Vetrano’s family has sought support elsewhere on social media.
Last month, grandmother Gloria Renda Vetrano posted a message on the Facebook group ‘I’m a Christian and Proud of It”
“Trial finally coming up. D.A. says trial should last few days. From his mouth to God’s ears. Amen!” she wrote.
The murder continues to be felt in Howard Beach.
Vetrano’s neighbor Joseph Thompson established the Howard Beach Citizens’ Safety Patrol (HBCOP) to patrol the neighborhood. When contacted by the Eagle, said he promised the Vetrano family that he would not comment to the media but said Vetrano’s “death affected us terribly.”
Thompson vowed to disband HBCOP last year, but he told the Eagle that the organization continues to patrol the neighborhood “as many days as we can” based on the number of volunteers.

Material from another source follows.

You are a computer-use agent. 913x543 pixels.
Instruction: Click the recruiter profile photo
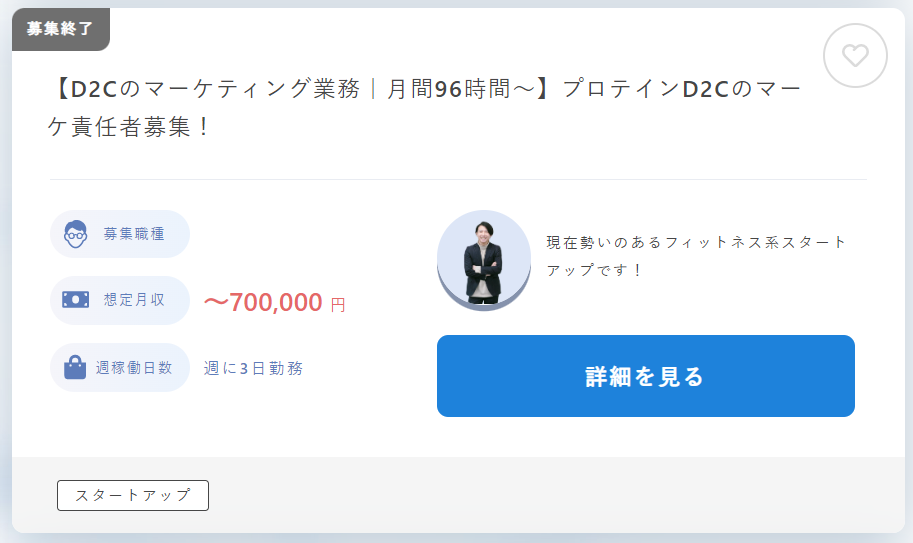point(484,260)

The murder affected Howard Beach more than any other event in recent memory, said Patricia Adams, the publisher of The Forum, a local newspaper in Howard Beach.
“I’ve been living in Howard Beach for 45 years and I don’t think a single act has devastated the community more than that,” said Adams, who pleaded guilty to misprision of felony in June.
Perspective on the trial is not monolithic, however, Adams said. She said many neighbors think that Lewis might have been framed or that he did not act alone.
“A lot of people have absolutely tried and convicted him, but a lot of people have a broader perspective on life and they are waiting to see what the prosecution introduces,” she said.
She said the trial could provide “some sense of resolution” — but only if Lewis is convicted. If he is found not guilty, the community “would be further devastated,” she said.
“People are devastated for the victim and for the family of the victim, but they are also frightened,” she said. “It is one of the most heinous and reprehensible crimes that has ever been committed and it’s unthinkable that someone would have to spend the last five minutes of their life suffering the way she did.”
“If he’s found not guilty then people are going to frightened all over again,” she said.